Chad Komar, Gerd Blobel and Junwei Shi
Genome editing tools provide methods to study and manipulate the genome. This has allowed for the development of cellular and animal-based models to study the pathological basis of many diseases. The rapid development of CRISPR-Cas based genome editing tools has driven advances in the biological sciences and has shown incredible utility in a wide range of fields ranging from basic research to clinical trials. Prime Editing (PE) is a newly developed CRISPR-Cas9 based tool that directly rewrites DNA sequences and has been shown to perform precise targeted insertions, deletions, and all 12 possible classes of point mutations without requiring DSBs. While this technology holds great promise, further study is needed to understand DNA repair mechanisms that result in productive editing and delivery strategies for the PE system to allow for broad applicability of this technology.
In my preliminary studies, I have shown that modulation of key components of the PE system improves editing efficiencies. Additionally, I have condensed the published lentiviral system to a dual selection lentiviral system that is suitable for a wide range of cell types. We aim to further develop a PE platform capable of large fragment edits by using structure-guided mutagenesis to generate a PE mutant better able to accommodate large fragment edits. To demonstrate the utility of this tool, we will endogenously tag BRD4 isoforms with functional sequences to characterize their roles in leukemia.
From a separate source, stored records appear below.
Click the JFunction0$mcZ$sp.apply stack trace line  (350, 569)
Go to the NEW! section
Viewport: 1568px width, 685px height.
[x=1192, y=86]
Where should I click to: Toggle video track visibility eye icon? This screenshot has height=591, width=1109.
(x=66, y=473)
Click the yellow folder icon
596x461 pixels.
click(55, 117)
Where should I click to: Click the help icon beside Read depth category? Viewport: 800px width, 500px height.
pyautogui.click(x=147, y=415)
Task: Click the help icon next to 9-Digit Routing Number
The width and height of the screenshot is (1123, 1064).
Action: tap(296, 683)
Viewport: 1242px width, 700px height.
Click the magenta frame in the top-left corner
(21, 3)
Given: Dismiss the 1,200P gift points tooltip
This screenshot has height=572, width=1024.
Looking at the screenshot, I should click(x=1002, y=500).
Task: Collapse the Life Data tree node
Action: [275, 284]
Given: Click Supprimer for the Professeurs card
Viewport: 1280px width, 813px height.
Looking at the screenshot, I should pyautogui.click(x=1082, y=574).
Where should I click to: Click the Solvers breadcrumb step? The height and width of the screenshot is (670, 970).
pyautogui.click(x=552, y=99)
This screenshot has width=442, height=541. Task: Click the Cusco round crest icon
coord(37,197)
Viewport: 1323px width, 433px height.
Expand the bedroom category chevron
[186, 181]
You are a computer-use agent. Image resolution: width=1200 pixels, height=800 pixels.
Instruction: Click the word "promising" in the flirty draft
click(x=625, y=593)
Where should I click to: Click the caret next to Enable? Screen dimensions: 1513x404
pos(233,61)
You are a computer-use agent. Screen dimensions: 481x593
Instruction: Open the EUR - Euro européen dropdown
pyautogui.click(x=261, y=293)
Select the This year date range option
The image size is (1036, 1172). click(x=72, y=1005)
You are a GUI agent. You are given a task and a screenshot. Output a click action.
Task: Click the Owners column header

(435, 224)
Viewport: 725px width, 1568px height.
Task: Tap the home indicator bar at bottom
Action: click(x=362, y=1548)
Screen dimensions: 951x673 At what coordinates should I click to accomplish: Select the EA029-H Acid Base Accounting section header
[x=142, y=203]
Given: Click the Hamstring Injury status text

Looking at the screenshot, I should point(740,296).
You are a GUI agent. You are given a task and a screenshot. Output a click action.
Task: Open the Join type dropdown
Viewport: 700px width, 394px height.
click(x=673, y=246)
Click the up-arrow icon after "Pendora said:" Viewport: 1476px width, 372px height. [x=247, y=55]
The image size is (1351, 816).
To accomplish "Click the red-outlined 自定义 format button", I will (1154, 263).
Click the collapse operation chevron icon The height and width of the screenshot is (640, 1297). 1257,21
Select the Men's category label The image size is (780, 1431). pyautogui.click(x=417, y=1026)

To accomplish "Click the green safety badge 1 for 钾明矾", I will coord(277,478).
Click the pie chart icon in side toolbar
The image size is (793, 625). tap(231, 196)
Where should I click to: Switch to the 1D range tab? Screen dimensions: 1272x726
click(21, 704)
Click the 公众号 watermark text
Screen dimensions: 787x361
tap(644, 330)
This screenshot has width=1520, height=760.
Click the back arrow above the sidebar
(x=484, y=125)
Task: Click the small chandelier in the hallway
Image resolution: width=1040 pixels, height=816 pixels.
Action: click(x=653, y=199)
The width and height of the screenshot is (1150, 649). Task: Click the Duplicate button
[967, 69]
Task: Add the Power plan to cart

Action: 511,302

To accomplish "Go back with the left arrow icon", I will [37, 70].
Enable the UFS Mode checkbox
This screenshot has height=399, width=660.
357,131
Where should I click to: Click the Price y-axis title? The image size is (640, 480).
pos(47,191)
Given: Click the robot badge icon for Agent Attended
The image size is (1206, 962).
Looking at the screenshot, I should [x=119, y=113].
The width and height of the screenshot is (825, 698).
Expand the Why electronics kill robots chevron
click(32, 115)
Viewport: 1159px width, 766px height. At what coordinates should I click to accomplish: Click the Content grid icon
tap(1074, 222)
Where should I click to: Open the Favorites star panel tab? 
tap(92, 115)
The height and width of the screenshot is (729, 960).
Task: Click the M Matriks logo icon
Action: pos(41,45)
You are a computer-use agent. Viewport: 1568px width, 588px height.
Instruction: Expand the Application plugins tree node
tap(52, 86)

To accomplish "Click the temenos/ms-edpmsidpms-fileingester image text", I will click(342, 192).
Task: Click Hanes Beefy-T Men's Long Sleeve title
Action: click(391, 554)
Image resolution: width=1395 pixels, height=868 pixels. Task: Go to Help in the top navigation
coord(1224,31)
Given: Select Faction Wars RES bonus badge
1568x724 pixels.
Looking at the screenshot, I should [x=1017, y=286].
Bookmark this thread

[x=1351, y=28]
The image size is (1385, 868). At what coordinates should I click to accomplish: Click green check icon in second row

BRD4 is a therapeutic target with more than 20 inhibitors in clinical trials, but these nonspecific drugs target several members of the BET family and all BRD4 isoforms, which are required for normal cellular function. Additionally, this target lacks commercially available, isoform specific ChIP-grade antibodies and has unique targetable C terminal regions. Therefore, it serves as a practical and disease-relevant target to demonstrate proof of concept.